I wanted to say there was more to it, but it was clearly sweat. And it smelled so horribly that the things had to have been unwashed for a few weeks.
"G-Greetings," I mumbled, pushing forward as I looked up at the woman that was wearing the thigh highs.
The owner of the shop had this stoic look that just felt so unnatural as if her characteristic and primary expression.
"Apologies for intruding," I spoke up again, holding my palm onto my nose as I spoke. "I wanted to know if you could help me with a custom potion meant to either heighten or lessen sexual libido."
"..."
"Look, I am not trying to be a bad guy here, but I really need at least an answer. Would it be doable?"
She slowly nodded. That was a good sign.
"Could I buy one of those then? Maybe one to lessen libido?"
"..."
...
...
"Miss, are you alright?"
"...Yes."
"I think not," I replied flatly, and the girl merely blinked. "Also, what's up with not cleaning your thigh highs?"
She blinked again, yet she didn't give me the cold silence once more.
"Lazy."
I snorted. "Miss, that ain't a good excuse to skip cleaning up your feet and some of your clothes. While the stench you can ignore, I doubt you want to waste resources to heal some sickness you can prevent."
"...Sorry."
"Look, let's make a deal: I help you clean up these feet and prepare you a fresh pair of thigh highs, but you help me with this, okay?"
The Potion Maker held me with the same glance as usual, but soon nodded.
Fast-forward to her sitting at the edge of her bed while her used thigh highs were cast upon the chest with the rest of dirty laundry. The girl was truly not cleaning after herself. With a wooden basin at my disposal, some water and soup, I started to brush her feet clean while making sure that there were no sign of infection around her toes and the nails. Luckily for the violet-haired young woman, her feet were healthy.

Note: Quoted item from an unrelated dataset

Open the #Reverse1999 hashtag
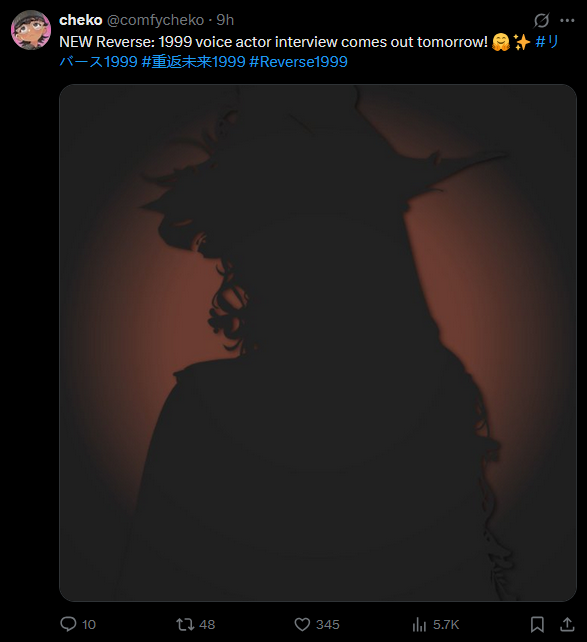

Once I had these cleaned and dried up, I looked up to her. "See? How does it feel now that you are squeaky clean?"
"Good."
"Which is why you need to pay attention to these things because your priority should be yourself. If you don't clean up you will get sick and that's not good, right?"
"Yeah."
She was chattier now. I stood up, stretched a bit and nodded. "So, let's get back to business, shall we?"
The girl nodded again and we were back on the counter. It took very little to browse through the available potions, and the ones that she said could be used were all temporary. Not like I hadn't expected that possibility, but it disheartened me since this could easily backfire. I decided to scrap the plan until I could put my hands on a more tangible option in this regard.
"Well, at least it wasn't a futile visit. I hope you learned to wash up your feet when you are sweating up this much."
The potion maker nodded. "Yes."
"And remember to wash your clothes. It's a chore, yes, but you need to take care of yourself properly."
She nodded again. "Yes."
I sighed. "Look at me for a moment."
She did so.
"Are you aware your reactions are a bit slowed down?"
"I am aware of that, yes."
"...Is this a condition or did you drink a potion?"
"Condition," The girl admitted calmly. "Why?"
"Well, I wanted to know if you weren't tricking me or something. But I can tell you mean it... just don't get tricked back because of it."
She nodded. "Okay."
"Well," I hummed, turning around and starting to leave. "See you later, then."
"See you soon, daddy."
I wandered out of the shop and-
Stopped on the spot as I just realized what she called me and... yep, this place is insane.
I just shuddered and walked to the pub. I needed to get hit big time to get through this new development...
I am not just getting one right, am I?
AN
Meet Potion Maker. She is a bit... of an odd case.